When a node is gone for good (or was unreachable long enough that hints expired), replicas drift apart. To resync efficiently without comparing every key, each node keeps a Merkle tree (a tree of hashes) over its key ranges. Two replicas compare trees top-down: if the root hashes match, they're identical and no data moves; if they differ, they descend only into the differing branches, transferring just the keys that actually diverge. This anti-entropy repair minimizes the data exchanged.

Step 10 — Membership and Failure Detection: Gossip

A decentralized system can't rely on a central registry of who's alive. Instead nodes use a gossip protocol: each node periodically exchanges its view of cluster membership and ring assignments with a few random peers, so knowledge of joins, departures, and the partitioning scheme spreads epidemically across the cluster within seconds. Failure detection is similarly decentralized (e.g. a node is suspected dead if peers stop hearing from it), avoiding any single point of failure or coordination bottleneck.

Step 11 — The Read/Write Path

Putting it together for a put: a client sends the request to any node, which becomes the coordinator; it computes the preference list, sends the write (with an updated vector clock) to the N replicas, and returns success once W acknowledge. A get works symmetrically: the coordinator queries the preference list, waits for R responses, and if their versions disagree it returns all siblings (and triggers read repair — pushing the newest version back to stale replicas). The local storage on each node is typically an LSM-tree engine (see our storage & retrieval notes) optimized for high write throughput.
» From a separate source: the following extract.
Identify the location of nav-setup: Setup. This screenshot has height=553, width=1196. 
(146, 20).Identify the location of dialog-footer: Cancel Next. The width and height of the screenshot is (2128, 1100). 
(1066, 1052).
Step 12 — Scaling and Hot Keys

Throughput and storage grow by adding nodes; consistent hashing means each new node lifts a fair slice of load off its neighbors with minimal data movement, and virtual nodes keep the distribution even. The remaining danger is a hot key — a single key receiving disproportionate traffic — which no amount of partitioning fixes because it lives on one set of replicas. Mitigations: cache hot keys at the client/edge, or split a logical hot key into several physical keys with a suffix and merge on read.

Step 13 — Key Tradeoffs

Availability vs consistency (CAP). This is an AP design: under a partition it stays available and serves possibly-stale data rather than rejecting requests. A CP store (e.g. one built on consensus) would do the opposite — see consistency & consensus.
Quorum tuning. W/R let each workload pick its point on the latency-vs-consistency curve; there's no globally right answer.
Conflict resolution. LWW is simple but loses writes; vector clocks + app merge preserve data at the cost of client complexity and sibling handling.
Leaderless simplicity vs reasoning difficulty. No leader means no failover and great availability, but eventual consistency pushes real complexity onto application developers.

takeaway

A Dynamo-style store is the textbook AP system: consistent hashing for partitioning, N-way replication with quorum-tunable consistency, and decentralized failure handling (hinted handoff, Merkle anti-entropy, gossip). Every choice trades strong consistency for availability and scale — so the right interview move is to state that trade explicitly and tie each mechanism back to it.

🎯 interview hot-takes

Why consistent hashing over hash mod N? Adding/removing a node remaps only a small slice of keys instead of nearly all of them; virtual nodes keep the spread even.
What does W + R > N guarantee? The read and write quorums overlap by at least one node, so a read sees the most recent write — the tunable-consistency knob.
How are concurrent writes handled without a leader? Vector clocks detect whether versions are causally ordered or concurrent; concurrent siblings are kept and merged (app logic or LWW).
Temporary vs permanent failure recovery? Hinted handoff covers transient outages (writes go to a stand-in with a hint); Merkle-tree anti-entropy repairs long-term divergence by transferring only differing keys.
Is it CP or AP? AP — it stays available under partitions and is eventually consistent.